Glossary Architecture Patterns

CQRS

Command Query Responsibility Segregation separates the write model (commands) from the read model (queries) so each can be optimized independently.

The Problem with a Single Model

A normalized relational schema is optimal for writes: foreign keys enforce integrity, updates touch one row, constraints prevent invalid state. That same schema is often terrible for reads: a dashboard page might join 8 tables, aggregate across millions of rows, and filter on columns without indexes. The write model and the read model have fundamentally different shapes. Forcing both through the same schema means the write schema is denormalized for reads (causing update anomalies) or the read queries are expensive because the schema is normalized for writes.

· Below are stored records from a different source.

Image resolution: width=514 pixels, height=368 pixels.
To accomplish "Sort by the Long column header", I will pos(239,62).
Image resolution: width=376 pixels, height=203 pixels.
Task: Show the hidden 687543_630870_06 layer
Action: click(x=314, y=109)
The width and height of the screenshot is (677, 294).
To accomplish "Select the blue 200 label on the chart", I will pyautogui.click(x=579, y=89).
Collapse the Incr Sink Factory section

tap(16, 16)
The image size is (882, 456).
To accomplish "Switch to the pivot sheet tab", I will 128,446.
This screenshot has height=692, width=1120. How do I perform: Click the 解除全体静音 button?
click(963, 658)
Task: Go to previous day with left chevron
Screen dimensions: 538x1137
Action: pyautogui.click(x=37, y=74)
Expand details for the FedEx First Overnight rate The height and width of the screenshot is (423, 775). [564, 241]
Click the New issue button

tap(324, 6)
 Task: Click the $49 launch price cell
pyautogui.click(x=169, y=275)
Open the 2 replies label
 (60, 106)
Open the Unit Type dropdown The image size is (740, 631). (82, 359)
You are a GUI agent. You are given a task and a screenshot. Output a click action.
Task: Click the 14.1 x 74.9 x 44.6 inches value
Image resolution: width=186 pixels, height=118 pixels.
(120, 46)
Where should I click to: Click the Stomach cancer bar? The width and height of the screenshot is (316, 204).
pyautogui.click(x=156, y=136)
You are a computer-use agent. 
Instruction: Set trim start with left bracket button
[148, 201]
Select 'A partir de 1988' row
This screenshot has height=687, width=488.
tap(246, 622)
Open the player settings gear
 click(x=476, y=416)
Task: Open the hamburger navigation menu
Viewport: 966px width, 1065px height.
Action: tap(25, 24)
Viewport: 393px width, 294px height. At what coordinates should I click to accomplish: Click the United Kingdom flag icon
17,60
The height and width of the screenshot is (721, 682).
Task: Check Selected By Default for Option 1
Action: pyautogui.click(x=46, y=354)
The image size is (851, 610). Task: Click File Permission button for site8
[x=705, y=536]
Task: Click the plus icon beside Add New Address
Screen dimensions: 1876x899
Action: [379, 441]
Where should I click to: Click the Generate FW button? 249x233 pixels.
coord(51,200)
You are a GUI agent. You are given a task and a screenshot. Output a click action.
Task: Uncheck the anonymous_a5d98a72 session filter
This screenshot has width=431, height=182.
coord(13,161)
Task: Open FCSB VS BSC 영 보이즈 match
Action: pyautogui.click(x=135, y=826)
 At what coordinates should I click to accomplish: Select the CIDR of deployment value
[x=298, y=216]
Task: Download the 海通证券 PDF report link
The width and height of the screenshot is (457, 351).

CQRS resolves this by making the separation explicit: the system has a write side (commands that mutate state) and a read side (queries that return data), each with its own model optimized for its purpose.

How It Works

On the write side, commands represent intent: PlaceOrder, CancelSubscription, UpdateShippingAddress. The command handler validates, applies business rules, and writes to the write store. The write store is typically normalized and strongly consistent.

On the read side, queries are handled by read models: denormalized, pre-aggregated projections optimized for specific views. An order list view might be a flat table with all the fields needed for that page, pre-joined from orders, customers, and products. No joins at query time. Reads are fast because the work was done at write time.

The read models are kept up to date by consuming events or change notifications from the write side. This is where CQRS and event sourcing converge naturally: the write side publishes events, the read-side projections subscribe and update their denormalized stores.

CQRS vs Read Replicas

A read replica is a copy of the write database with the same schema. It offloads read traffic but does not solve the schema mismatch problem. The read queries on a replica are still joining normalized tables. True CQRS maintains a separately modeled read store, often with a completely different schema (or even a different database technology: a relational write store and an Elasticsearch read store for full-text search).

Consistency Window

The gap between writing a command and having the read model reflect it is the consistency window. In event-driven CQRS, this is typically 10-500ms depending on queue depth and projection processing speed. Applications must be designed around this: if a user places an order and immediately navigates to "my orders," the new order may not appear yet. Common mitigations include: returning the new resource directly in the command response (so the UI can optimistically render it), using causality tokens to wait for a specific event to propagate, or accepting the eventual consistency as a product decision.

Operational Cost

CQRS doubles the surface area: two data stores, two codepaths, two sets of schemas to migrate. A write-side schema change often requires a corresponding read-model rebuild. Debugging a data discrepancy requires tracing through the event pipeline. Teams without prior experience frequently underestimate this cost. CQRS is not a default architecture. It is appropriate for domains with genuinely complex query requirements that diverge significantly from the write model.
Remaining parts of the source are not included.